- Records contained in a dataset

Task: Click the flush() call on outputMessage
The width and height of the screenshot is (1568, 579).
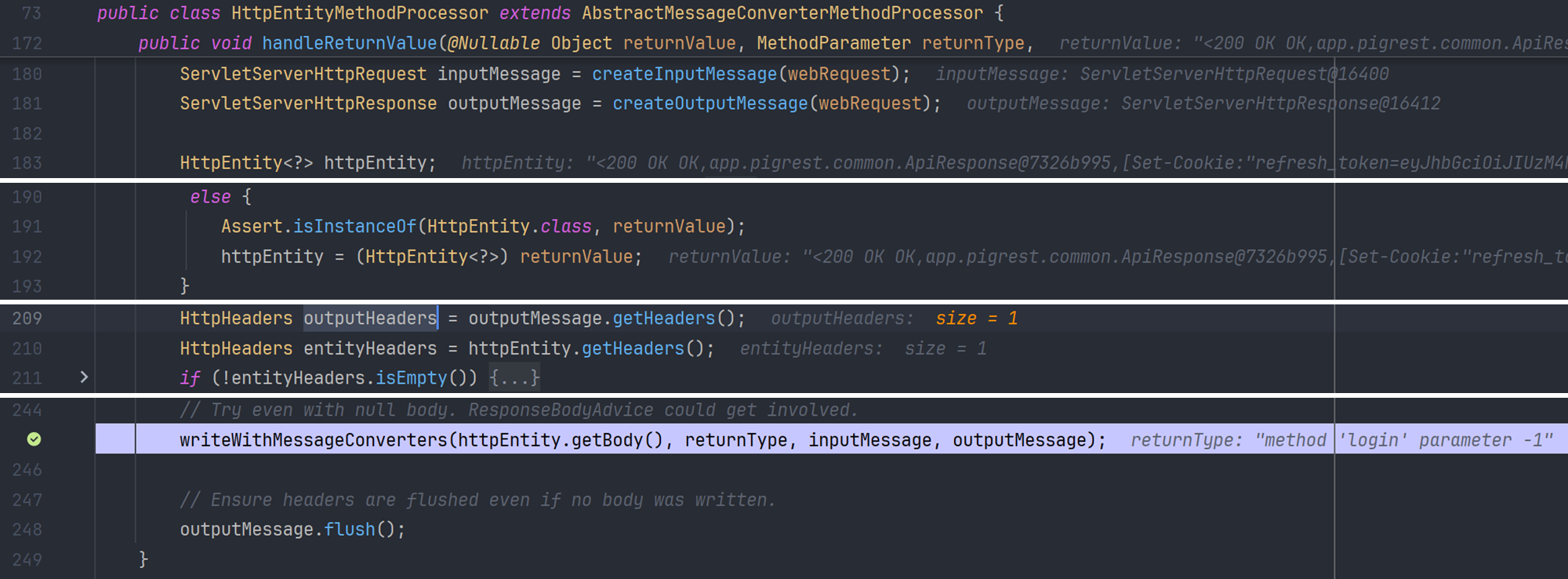Action: (x=349, y=530)
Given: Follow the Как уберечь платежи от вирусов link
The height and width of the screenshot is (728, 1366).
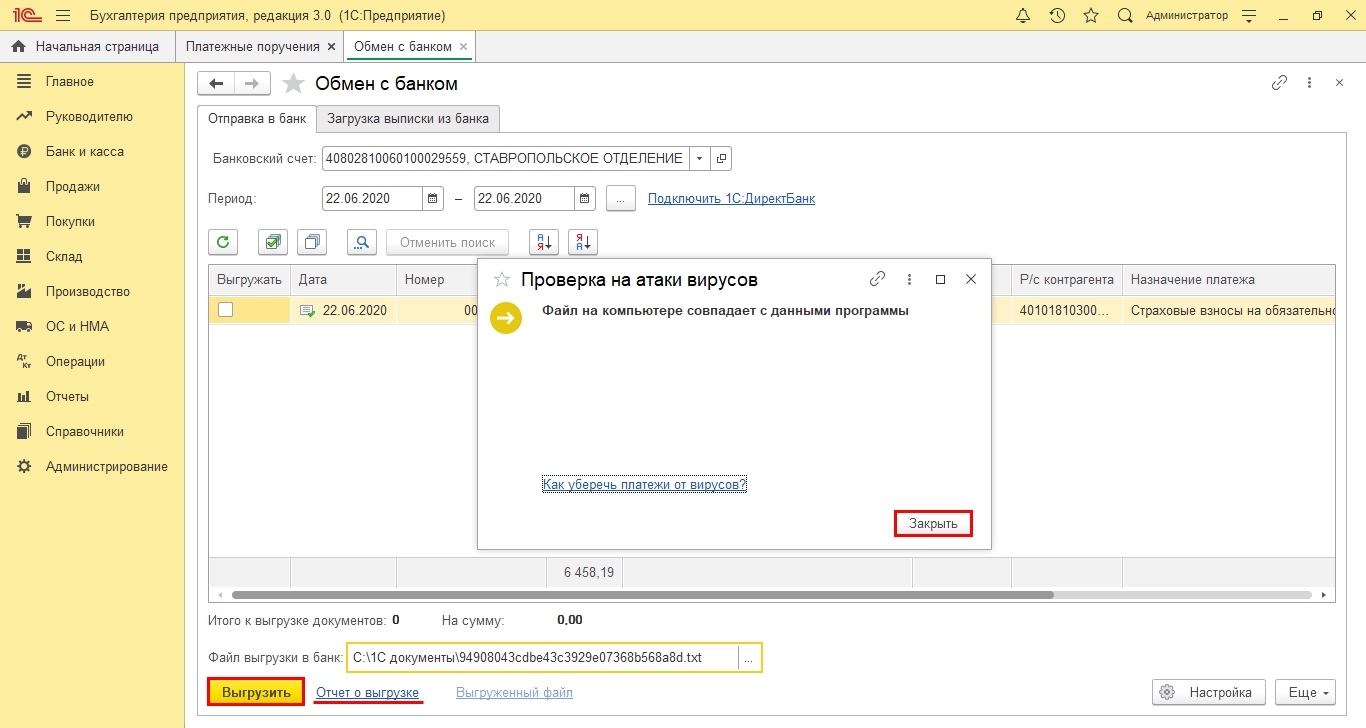Looking at the screenshot, I should (644, 485).
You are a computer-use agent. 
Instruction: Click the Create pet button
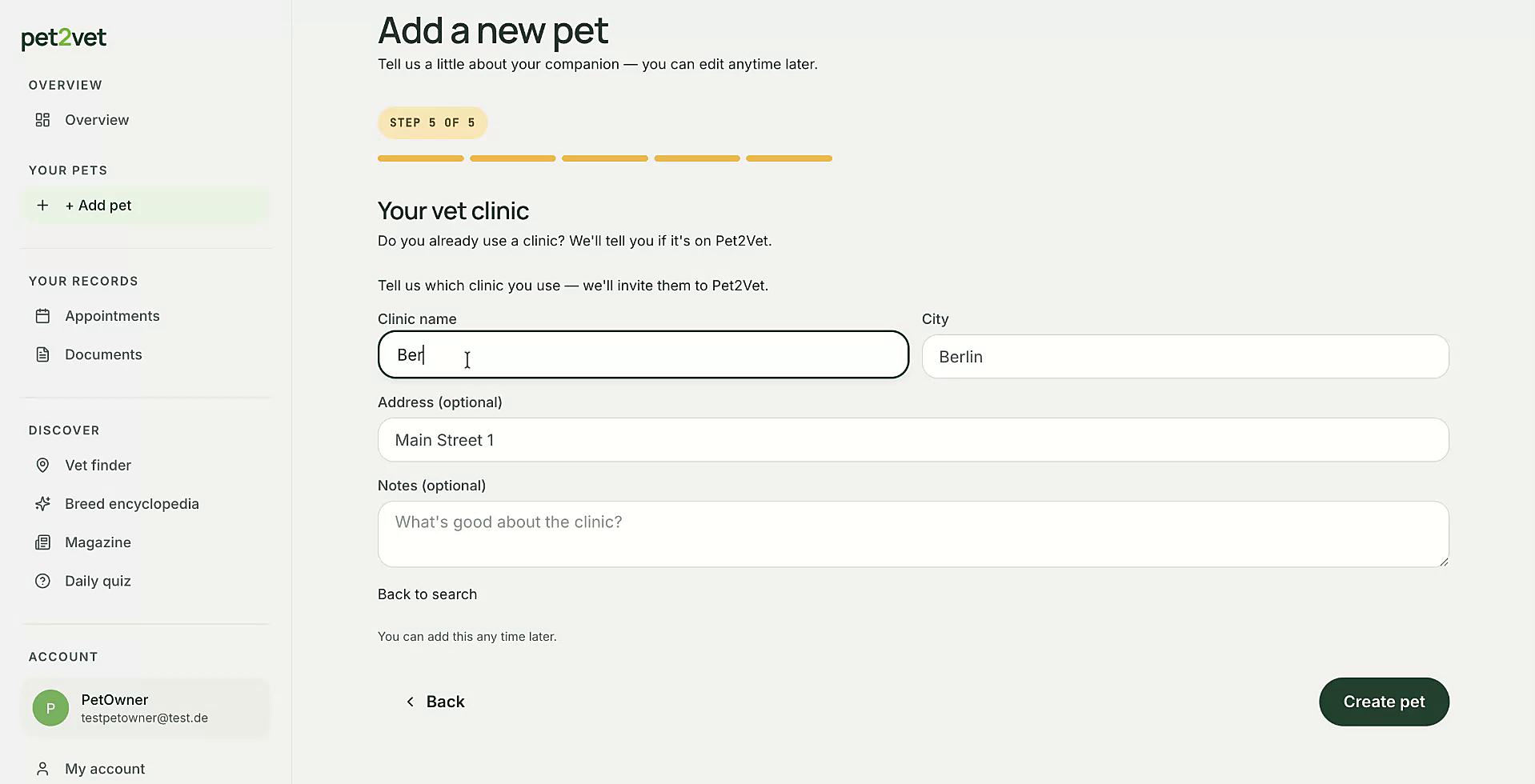1384,702
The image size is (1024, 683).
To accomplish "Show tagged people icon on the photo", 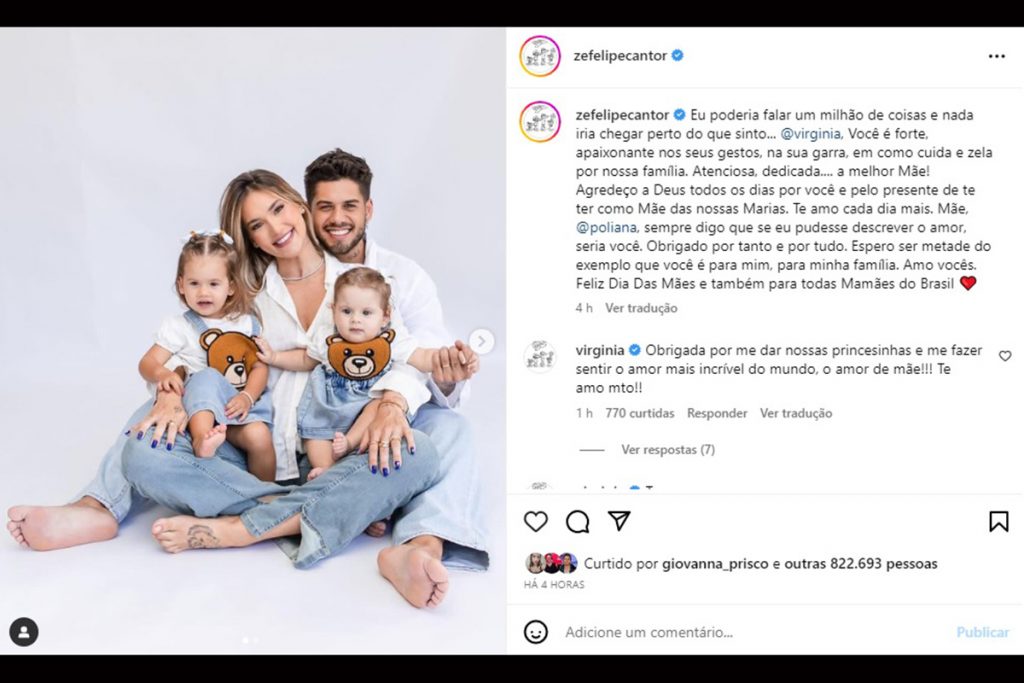I will (x=24, y=632).
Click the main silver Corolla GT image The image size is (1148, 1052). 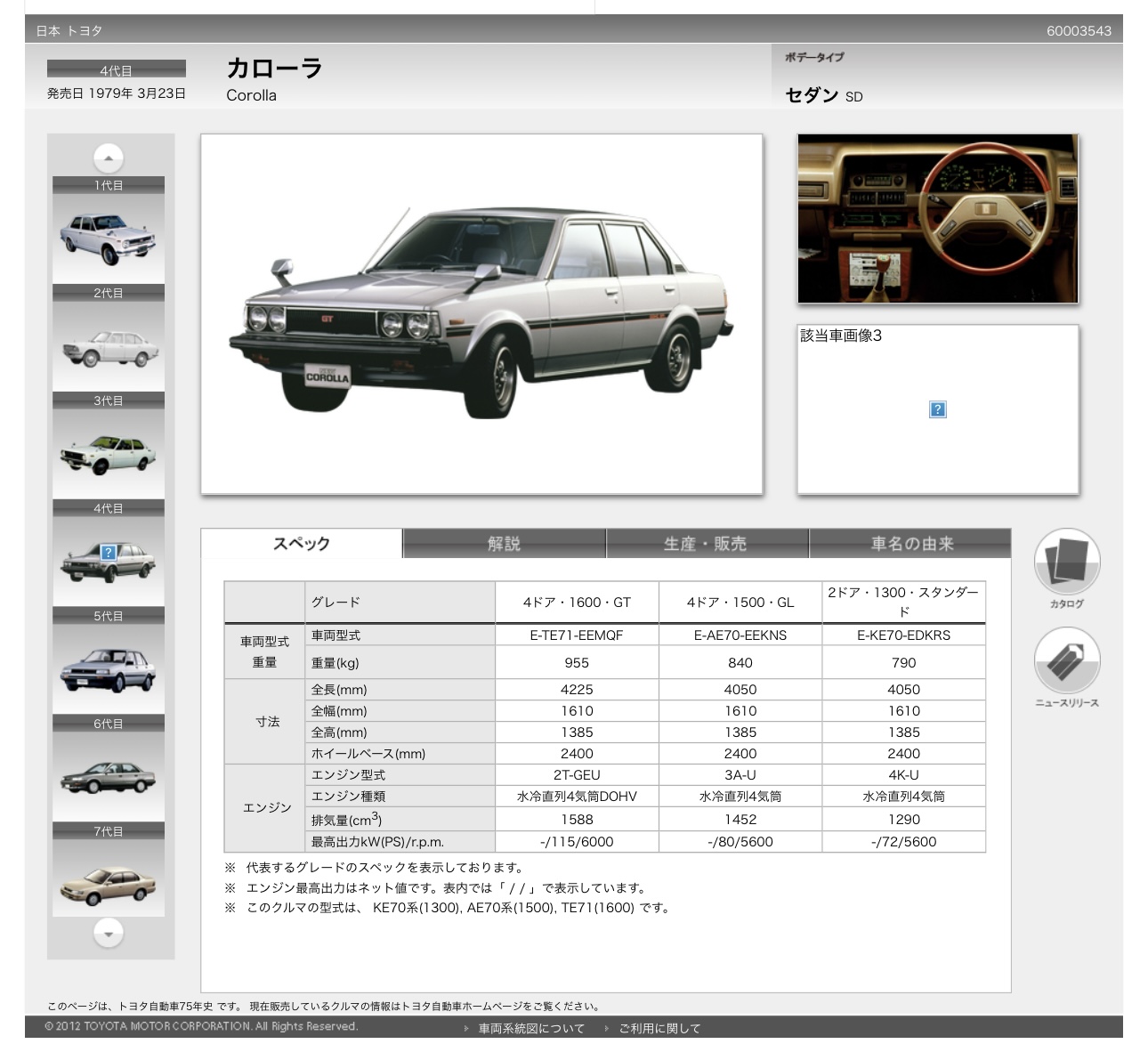tap(481, 313)
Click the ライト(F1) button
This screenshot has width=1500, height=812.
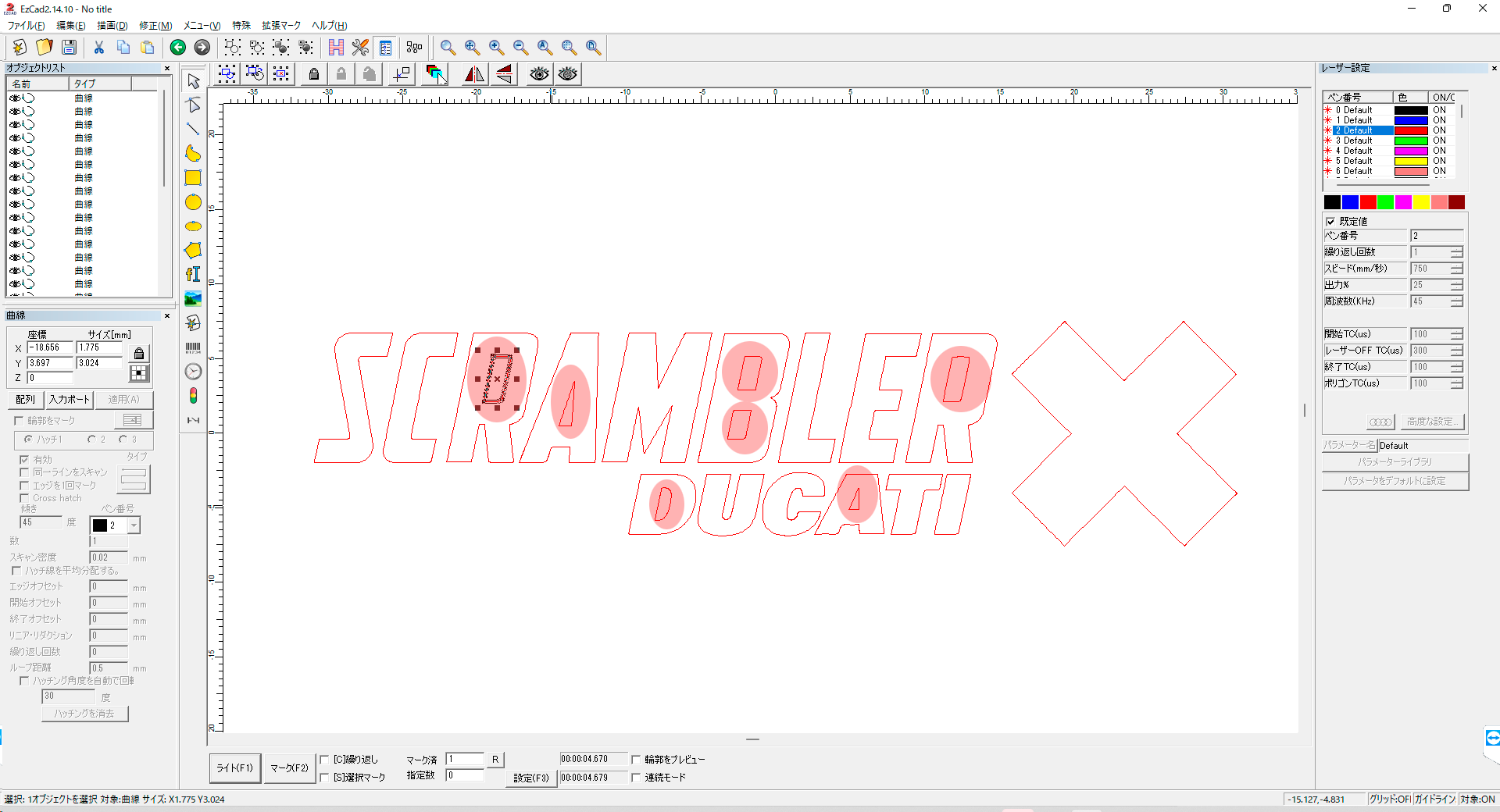tap(234, 768)
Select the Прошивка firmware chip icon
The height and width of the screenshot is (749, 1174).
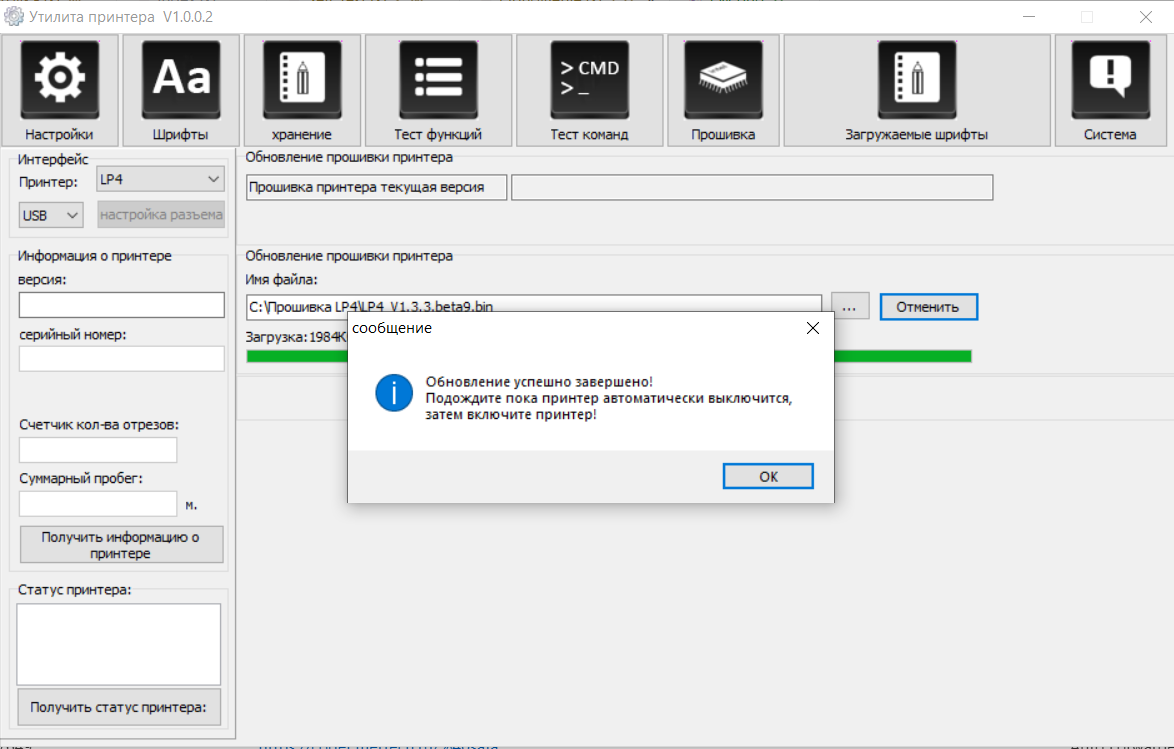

- Problem description
Leave the pictures out. Transcribe exactly the lines from the one with "Select the Прошивка firmware chip icon" through the end of the records.

- The answer
Select the Прошивка firmware chip icon
The height and width of the screenshot is (749, 1174).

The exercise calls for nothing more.